> [TEXT SECTION]:
↓↓↓
The vaccine for next year’s influenza season will remain the same as the 2013-2014 season and include:
• Influenza A/California/7/2009 (H1N1)pdm09-like virus.
• Influenza A/Texas/50/2012-like virus.
• Influenza B/Massachusetts/2/2012-like virus.
For quadrivalent vaccines, the committee recommended the virus contain a second influenza B virus, B/Brisbane/60/2008-like virus, which is part of the B/Victoria lineage, and the recommended strain from the 2013-2014 season.
“In order to change a vaccine virus, typically what we’re looking for is a new antigenic variant or a vaccine virus and egg grown virus that behaves better in some way than the previous vaccine virus,” Director of the Influenza Division at CDC, Nancy Cox, PhD, said during the meeting. “For all influenza groups that we discussed today whether they are B viruses the H3 variants, or H1 we have not detected a new antigenic variant.”
Using the same influenza strains in 2014-2015 season should also benefit the manufacturing process, according to Vaccine and Related Biological Products Advisory Committee Member Edgar K. Marcuse, MD, MPH, professor of pediatrics and adjunct professor of epidemiology at the University of Washington and associate medical director of quality improvement at Seattle Children’s Hospital.
“Because the flu virus types for 2014-15 vaccines are the same as are in this year's vaccines, it is likely manufacturers will be able to deliver an ample supply next fall,” he told Infectious Diseases in Children.
↑↑↑
In the flu vaccine text, which second influenza B virus did the committee recommend for quadrivalent vaccines?

> [RECORDS SUPPLIED]:
↓↓↓
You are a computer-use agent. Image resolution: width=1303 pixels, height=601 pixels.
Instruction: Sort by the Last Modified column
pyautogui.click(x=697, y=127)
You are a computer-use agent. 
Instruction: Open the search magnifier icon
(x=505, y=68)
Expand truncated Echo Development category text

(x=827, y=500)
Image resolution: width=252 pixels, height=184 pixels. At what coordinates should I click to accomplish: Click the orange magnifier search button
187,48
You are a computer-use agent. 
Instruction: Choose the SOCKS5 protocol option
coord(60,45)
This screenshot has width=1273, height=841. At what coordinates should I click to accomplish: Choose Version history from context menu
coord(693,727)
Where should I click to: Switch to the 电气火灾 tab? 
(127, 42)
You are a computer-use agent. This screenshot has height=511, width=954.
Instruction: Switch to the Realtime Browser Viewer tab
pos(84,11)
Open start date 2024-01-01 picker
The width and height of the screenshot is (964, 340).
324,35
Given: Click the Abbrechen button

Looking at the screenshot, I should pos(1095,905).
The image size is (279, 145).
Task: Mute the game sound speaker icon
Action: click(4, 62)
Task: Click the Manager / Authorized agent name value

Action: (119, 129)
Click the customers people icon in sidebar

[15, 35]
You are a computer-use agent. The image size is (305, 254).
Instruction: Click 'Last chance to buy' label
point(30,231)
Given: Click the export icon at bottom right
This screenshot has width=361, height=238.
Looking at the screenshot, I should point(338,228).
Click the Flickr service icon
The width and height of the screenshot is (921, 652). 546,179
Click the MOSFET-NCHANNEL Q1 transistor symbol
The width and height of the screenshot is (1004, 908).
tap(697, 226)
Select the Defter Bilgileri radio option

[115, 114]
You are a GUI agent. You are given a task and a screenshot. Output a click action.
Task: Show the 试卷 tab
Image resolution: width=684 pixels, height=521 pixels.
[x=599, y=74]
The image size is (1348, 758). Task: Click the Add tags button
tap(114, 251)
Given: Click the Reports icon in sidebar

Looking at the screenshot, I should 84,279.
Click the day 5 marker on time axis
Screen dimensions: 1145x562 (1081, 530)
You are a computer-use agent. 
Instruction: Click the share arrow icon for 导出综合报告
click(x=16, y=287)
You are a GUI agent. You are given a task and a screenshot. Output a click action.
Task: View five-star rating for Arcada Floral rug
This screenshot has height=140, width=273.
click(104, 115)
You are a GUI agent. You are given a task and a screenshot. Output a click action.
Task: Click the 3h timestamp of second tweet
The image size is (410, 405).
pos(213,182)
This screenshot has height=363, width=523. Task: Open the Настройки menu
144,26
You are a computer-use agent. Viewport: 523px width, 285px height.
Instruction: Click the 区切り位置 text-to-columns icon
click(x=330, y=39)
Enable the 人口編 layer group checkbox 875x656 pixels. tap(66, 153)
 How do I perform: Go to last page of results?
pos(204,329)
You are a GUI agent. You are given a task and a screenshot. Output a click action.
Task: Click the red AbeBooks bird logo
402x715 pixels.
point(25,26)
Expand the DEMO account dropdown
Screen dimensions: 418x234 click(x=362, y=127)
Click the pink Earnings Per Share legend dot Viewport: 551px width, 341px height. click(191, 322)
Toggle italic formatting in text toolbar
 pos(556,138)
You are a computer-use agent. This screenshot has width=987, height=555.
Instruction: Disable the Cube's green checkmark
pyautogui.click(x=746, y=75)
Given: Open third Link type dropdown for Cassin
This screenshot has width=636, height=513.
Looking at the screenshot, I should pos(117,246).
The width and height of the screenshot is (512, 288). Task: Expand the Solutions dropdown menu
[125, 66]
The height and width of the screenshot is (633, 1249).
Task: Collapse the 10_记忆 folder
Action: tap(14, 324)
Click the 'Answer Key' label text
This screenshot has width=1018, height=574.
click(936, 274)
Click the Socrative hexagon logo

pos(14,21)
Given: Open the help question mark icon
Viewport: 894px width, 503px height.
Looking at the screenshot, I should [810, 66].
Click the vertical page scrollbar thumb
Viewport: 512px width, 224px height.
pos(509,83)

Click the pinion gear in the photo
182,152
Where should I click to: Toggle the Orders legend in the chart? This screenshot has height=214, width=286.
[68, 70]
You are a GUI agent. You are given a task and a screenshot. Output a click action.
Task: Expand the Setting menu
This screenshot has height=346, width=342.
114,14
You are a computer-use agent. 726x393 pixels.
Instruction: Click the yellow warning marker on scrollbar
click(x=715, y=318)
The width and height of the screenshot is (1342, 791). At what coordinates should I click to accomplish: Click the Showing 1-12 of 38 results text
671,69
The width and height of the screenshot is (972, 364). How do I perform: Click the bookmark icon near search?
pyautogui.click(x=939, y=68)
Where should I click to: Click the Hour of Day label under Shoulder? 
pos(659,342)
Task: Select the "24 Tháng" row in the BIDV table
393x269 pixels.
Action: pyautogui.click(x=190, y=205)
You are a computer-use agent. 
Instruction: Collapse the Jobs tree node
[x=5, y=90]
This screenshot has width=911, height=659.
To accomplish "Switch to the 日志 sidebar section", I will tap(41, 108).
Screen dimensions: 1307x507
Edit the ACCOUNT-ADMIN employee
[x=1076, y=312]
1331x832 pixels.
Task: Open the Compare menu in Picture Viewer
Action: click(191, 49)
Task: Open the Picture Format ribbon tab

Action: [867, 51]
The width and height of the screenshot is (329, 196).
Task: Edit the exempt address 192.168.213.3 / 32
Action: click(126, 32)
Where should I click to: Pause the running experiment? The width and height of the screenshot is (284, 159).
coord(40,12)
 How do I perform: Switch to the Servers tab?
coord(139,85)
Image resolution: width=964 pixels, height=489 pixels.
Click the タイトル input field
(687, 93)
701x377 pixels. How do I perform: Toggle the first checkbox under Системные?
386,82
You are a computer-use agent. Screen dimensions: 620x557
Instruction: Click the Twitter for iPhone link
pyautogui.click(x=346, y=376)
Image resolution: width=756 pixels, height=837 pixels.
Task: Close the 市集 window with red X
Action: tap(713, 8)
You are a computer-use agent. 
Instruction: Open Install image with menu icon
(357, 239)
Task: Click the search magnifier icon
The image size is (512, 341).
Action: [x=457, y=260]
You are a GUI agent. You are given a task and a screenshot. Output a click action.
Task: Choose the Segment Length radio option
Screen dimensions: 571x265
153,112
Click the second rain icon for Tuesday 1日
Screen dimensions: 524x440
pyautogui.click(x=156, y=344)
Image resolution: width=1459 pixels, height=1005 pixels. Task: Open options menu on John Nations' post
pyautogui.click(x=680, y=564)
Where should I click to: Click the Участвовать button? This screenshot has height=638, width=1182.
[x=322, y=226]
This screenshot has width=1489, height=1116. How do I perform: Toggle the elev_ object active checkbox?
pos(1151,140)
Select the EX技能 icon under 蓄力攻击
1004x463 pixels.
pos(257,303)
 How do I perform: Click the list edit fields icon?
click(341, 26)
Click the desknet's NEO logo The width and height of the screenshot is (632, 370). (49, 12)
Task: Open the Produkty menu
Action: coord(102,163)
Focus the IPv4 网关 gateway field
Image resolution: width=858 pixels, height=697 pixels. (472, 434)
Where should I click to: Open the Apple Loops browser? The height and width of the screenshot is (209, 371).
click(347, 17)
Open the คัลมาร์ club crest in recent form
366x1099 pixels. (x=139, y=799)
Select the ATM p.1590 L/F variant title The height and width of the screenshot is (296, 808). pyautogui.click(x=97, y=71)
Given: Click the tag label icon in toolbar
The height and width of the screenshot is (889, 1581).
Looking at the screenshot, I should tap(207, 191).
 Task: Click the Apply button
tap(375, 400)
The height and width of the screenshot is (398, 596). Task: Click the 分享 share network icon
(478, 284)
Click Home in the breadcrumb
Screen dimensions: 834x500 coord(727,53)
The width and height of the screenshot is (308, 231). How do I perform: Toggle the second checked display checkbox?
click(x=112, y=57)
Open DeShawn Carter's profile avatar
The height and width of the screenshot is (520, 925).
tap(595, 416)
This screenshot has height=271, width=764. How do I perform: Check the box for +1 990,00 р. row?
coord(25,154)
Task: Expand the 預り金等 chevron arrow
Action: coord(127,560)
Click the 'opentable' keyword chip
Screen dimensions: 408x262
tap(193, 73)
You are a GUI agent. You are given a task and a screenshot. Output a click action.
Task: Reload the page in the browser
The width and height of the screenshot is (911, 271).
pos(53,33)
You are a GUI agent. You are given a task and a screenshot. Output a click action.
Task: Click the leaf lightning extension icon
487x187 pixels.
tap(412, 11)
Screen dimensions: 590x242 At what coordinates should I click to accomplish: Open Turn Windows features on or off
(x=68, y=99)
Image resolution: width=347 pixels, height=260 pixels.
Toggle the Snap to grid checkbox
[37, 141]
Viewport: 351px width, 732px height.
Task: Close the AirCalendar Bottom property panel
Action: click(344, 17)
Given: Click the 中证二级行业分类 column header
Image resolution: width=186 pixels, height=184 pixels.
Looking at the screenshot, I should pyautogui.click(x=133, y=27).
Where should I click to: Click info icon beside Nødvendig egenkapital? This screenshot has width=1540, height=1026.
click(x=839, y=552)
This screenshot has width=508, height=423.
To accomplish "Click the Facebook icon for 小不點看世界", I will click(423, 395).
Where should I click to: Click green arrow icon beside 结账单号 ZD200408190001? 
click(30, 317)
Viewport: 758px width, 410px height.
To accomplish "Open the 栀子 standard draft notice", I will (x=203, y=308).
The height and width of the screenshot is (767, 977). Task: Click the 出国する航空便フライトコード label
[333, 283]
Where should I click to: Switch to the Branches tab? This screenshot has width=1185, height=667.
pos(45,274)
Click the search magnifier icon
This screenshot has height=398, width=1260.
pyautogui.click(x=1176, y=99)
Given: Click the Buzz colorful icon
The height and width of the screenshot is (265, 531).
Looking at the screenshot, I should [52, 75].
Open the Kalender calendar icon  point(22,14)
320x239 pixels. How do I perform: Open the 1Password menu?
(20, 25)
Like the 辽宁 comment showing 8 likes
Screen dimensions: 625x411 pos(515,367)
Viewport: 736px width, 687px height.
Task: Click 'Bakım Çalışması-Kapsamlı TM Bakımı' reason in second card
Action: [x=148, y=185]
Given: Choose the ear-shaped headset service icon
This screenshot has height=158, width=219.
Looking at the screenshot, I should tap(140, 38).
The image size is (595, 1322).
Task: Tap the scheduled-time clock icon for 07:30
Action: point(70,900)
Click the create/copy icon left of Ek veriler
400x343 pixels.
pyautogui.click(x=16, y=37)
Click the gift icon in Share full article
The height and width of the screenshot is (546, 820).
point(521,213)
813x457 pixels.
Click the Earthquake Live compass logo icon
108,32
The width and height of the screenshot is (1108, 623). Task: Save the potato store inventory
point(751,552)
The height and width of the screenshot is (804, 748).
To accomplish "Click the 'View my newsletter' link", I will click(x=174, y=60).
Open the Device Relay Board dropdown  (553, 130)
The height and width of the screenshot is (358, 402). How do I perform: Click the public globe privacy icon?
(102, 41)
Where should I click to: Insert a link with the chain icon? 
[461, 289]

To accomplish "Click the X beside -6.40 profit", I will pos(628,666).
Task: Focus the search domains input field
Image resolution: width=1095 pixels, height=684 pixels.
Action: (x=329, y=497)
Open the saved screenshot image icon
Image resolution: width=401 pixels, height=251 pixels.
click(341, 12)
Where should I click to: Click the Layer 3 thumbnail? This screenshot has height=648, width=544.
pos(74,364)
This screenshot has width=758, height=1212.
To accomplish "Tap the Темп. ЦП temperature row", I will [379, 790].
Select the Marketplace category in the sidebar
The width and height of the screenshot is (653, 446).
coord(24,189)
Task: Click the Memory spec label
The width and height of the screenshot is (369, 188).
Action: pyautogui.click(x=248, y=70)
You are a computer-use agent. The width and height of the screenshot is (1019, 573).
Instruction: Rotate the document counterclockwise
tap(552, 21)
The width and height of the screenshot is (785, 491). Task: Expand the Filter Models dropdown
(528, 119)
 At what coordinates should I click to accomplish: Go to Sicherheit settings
↑↑↑
> [ANSWER TO THIS PROBLEM]: A B/Brisbane/60/2008-like virus, part of the B/Victoria lineage.